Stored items

================

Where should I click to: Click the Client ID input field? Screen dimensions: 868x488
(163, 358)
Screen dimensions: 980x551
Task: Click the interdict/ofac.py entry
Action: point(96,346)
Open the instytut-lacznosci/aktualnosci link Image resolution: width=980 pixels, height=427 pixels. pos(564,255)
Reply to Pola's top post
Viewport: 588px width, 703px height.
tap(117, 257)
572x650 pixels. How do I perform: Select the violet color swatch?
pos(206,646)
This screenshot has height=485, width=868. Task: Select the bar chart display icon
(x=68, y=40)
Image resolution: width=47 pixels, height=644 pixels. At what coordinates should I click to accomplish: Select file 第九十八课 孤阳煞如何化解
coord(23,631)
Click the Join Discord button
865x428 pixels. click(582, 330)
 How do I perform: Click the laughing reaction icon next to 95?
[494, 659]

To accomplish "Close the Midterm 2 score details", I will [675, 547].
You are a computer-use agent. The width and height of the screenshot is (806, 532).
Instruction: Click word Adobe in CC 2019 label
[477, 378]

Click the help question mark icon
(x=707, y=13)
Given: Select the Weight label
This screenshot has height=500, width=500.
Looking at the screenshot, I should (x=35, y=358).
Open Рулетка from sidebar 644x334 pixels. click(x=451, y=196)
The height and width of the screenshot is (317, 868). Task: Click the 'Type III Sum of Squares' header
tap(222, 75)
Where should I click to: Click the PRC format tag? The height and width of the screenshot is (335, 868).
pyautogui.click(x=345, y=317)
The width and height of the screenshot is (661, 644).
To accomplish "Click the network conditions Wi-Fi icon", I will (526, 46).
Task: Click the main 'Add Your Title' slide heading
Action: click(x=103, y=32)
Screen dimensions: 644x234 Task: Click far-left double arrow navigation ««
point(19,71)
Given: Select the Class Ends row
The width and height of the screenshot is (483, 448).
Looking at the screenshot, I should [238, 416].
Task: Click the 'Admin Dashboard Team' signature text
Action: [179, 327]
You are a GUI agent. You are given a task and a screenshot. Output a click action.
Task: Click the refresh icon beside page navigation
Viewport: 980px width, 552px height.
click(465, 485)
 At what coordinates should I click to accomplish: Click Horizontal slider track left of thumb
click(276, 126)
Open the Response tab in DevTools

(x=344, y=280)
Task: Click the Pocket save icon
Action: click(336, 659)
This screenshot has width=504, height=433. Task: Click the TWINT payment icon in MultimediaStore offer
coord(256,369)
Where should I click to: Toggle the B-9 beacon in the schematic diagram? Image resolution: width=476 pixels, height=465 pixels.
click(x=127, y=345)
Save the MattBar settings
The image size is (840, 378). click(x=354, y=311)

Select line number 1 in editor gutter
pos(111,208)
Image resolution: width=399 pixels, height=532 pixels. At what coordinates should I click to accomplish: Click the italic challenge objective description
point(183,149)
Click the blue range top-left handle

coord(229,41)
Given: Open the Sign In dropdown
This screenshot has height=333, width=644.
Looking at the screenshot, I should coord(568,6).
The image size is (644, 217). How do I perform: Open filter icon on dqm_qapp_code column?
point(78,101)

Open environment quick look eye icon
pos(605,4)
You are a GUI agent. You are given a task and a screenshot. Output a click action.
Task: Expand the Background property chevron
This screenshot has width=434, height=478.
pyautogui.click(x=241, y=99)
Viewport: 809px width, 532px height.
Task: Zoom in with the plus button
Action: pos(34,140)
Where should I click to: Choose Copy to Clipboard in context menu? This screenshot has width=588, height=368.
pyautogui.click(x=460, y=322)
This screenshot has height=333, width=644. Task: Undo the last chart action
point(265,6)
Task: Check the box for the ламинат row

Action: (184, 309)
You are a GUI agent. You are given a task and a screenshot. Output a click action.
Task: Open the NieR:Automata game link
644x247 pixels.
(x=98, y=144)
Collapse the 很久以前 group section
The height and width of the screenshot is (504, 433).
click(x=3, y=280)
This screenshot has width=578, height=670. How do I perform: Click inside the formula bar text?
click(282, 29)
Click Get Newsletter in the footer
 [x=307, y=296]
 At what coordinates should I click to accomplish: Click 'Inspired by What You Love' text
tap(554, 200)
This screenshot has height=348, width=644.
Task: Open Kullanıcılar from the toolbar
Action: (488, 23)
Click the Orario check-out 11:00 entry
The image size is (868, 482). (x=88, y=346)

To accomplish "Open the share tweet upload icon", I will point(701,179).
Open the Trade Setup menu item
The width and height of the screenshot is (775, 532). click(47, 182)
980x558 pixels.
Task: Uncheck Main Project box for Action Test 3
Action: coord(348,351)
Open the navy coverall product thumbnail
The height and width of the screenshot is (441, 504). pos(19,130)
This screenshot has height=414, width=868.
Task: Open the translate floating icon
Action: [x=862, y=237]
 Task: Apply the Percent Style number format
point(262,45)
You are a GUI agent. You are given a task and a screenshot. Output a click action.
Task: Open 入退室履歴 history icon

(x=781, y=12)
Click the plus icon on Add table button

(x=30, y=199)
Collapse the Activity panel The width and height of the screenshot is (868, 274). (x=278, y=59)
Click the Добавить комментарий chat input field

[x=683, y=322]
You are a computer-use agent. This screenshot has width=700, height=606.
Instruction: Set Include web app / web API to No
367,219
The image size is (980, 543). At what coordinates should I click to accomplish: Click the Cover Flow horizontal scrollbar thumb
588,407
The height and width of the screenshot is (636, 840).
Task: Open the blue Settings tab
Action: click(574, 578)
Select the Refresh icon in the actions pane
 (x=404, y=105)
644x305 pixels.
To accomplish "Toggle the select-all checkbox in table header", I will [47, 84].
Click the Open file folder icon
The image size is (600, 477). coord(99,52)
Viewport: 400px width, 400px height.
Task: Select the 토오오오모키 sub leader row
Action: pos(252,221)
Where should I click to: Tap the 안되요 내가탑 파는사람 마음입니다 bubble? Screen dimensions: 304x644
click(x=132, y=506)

================

**Work required:**
The records above should be set down again word for word.

**Exercise result:**
Where should I click to: Click the Client ID input field? Screen dimensions: 868x488
(163, 358)
Screen dimensions: 980x551
Task: Click the interdict/ofac.py entry
Action: point(96,346)
Open the instytut-lacznosci/aktualnosci link Image resolution: width=980 pixels, height=427 pixels. pos(564,255)
Reply to Pola's top post
Viewport: 588px width, 703px height.
tap(117, 257)
572x650 pixels. How do I perform: Select the violet color swatch?
pos(206,646)
This screenshot has height=485, width=868. Task: Select the bar chart display icon
(x=68, y=40)
Image resolution: width=47 pixels, height=644 pixels. At what coordinates should I click to accomplish: Select file 第九十八课 孤阳煞如何化解
coord(23,631)
Click the Join Discord button
865x428 pixels. click(582, 330)
 How do I perform: Click the laughing reaction icon next to 95?
[494, 659]

To accomplish "Close the Midterm 2 score details", I will [675, 547].
You are a computer-use agent. The width and height of the screenshot is (806, 532).
Instruction: Click word Adobe in CC 2019 label
[477, 378]

Click the help question mark icon
(x=707, y=13)
Given: Select the Weight label
This screenshot has height=500, width=500.
Looking at the screenshot, I should (x=35, y=358).
Open Рулетка from sidebar 644x334 pixels. click(x=451, y=196)
The height and width of the screenshot is (317, 868). Task: Click the 'Type III Sum of Squares' header
tap(222, 75)
Where should I click to: Click the PRC format tag? The height and width of the screenshot is (335, 868).
pyautogui.click(x=345, y=317)
The width and height of the screenshot is (661, 644).
To accomplish "Click the network conditions Wi-Fi icon", I will (526, 46).
Task: Click the main 'Add Your Title' slide heading
Action: click(x=103, y=32)
Screen dimensions: 644x234 Task: Click far-left double arrow navigation ««
point(19,71)
Given: Select the Class Ends row
The width and height of the screenshot is (483, 448).
Looking at the screenshot, I should [238, 416].
Task: Click the 'Admin Dashboard Team' signature text
Action: [179, 327]
You are a GUI agent. You are given a task and a screenshot. Output a click action.
Task: Click the refresh icon beside page navigation
Viewport: 980px width, 552px height.
click(465, 485)
 At what coordinates should I click to accomplish: Click Horizontal slider track left of thumb
click(276, 126)
Open the Response tab in DevTools

(x=344, y=280)
Task: Click the Pocket save icon
Action: click(336, 659)
This screenshot has width=504, height=433. Task: Click the TWINT payment icon in MultimediaStore offer
coord(256,369)
Where should I click to: Toggle the B-9 beacon in the schematic diagram? Image resolution: width=476 pixels, height=465 pixels.
click(x=127, y=345)
Save the MattBar settings
The image size is (840, 378). click(x=354, y=311)

Select line number 1 in editor gutter
pos(111,208)
Image resolution: width=399 pixels, height=532 pixels. At what coordinates should I click to accomplish: Click the italic challenge objective description
point(183,149)
Click the blue range top-left handle

coord(229,41)
Given: Open the Sign In dropdown
This screenshot has height=333, width=644.
Looking at the screenshot, I should coord(568,6).
The image size is (644, 217). How do I perform: Open filter icon on dqm_qapp_code column?
point(78,101)

Open environment quick look eye icon
pos(605,4)
You are a GUI agent. You are given a task and a screenshot. Output a click action.
Task: Expand the Background property chevron
This screenshot has width=434, height=478.
pyautogui.click(x=241, y=99)
Viewport: 809px width, 532px height.
Task: Zoom in with the plus button
Action: pos(34,140)
Where should I click to: Choose Copy to Clipboard in context menu? This screenshot has width=588, height=368.
pyautogui.click(x=460, y=322)
This screenshot has height=333, width=644. Task: Undo the last chart action
point(265,6)
Task: Check the box for the ламинат row

Action: (184, 309)
You are a GUI agent. You are given a task and a screenshot. Output a click action.
Task: Open the NieR:Automata game link
644x247 pixels.
(x=98, y=144)
Collapse the 很久以前 group section
The height and width of the screenshot is (504, 433).
click(x=3, y=280)
This screenshot has width=578, height=670. How do I perform: Click inside the formula bar text?
click(282, 29)
Click Get Newsletter in the footer
 [x=307, y=296]
 At what coordinates should I click to accomplish: Click 'Inspired by What You Love' text
tap(554, 200)
This screenshot has height=348, width=644.
Task: Open Kullanıcılar from the toolbar
Action: (488, 23)
Click the Orario check-out 11:00 entry
The image size is (868, 482). (x=88, y=346)

To accomplish "Open the share tweet upload icon", I will point(701,179).
Open the Trade Setup menu item
The width and height of the screenshot is (775, 532). click(47, 182)
980x558 pixels.
Task: Uncheck Main Project box for Action Test 3
Action: coord(348,351)
Open the navy coverall product thumbnail
The height and width of the screenshot is (441, 504). pos(19,130)
This screenshot has height=414, width=868.
Task: Open the translate floating icon
Action: [x=862, y=237]
 Task: Apply the Percent Style number format
point(262,45)
You are a GUI agent. You are given a task and a screenshot. Output a click action.
Task: Open 入退室履歴 history icon

(x=781, y=12)
Click the plus icon on Add table button

(x=30, y=199)
Collapse the Activity panel The width and height of the screenshot is (868, 274). (x=278, y=59)
Click the Добавить комментарий chat input field

[x=683, y=322]
You are a computer-use agent. This screenshot has width=700, height=606.
Instruction: Set Include web app / web API to No
367,219
The image size is (980, 543). At what coordinates should I click to accomplish: Click the Cover Flow horizontal scrollbar thumb
588,407
The height and width of the screenshot is (636, 840).
Task: Open the blue Settings tab
Action: click(574, 578)
Select the Refresh icon in the actions pane
 (x=404, y=105)
644x305 pixels.
To accomplish "Toggle the select-all checkbox in table header", I will [47, 84].
Click the Open file folder icon
The image size is (600, 477). coord(99,52)
Viewport: 400px width, 400px height.
Task: Select the 토오오오모키 sub leader row
Action: pos(252,221)
Where should I click to: Tap the 안되요 내가탑 파는사람 마음입니다 bubble? Screen dimensions: 304x644
click(x=132, y=506)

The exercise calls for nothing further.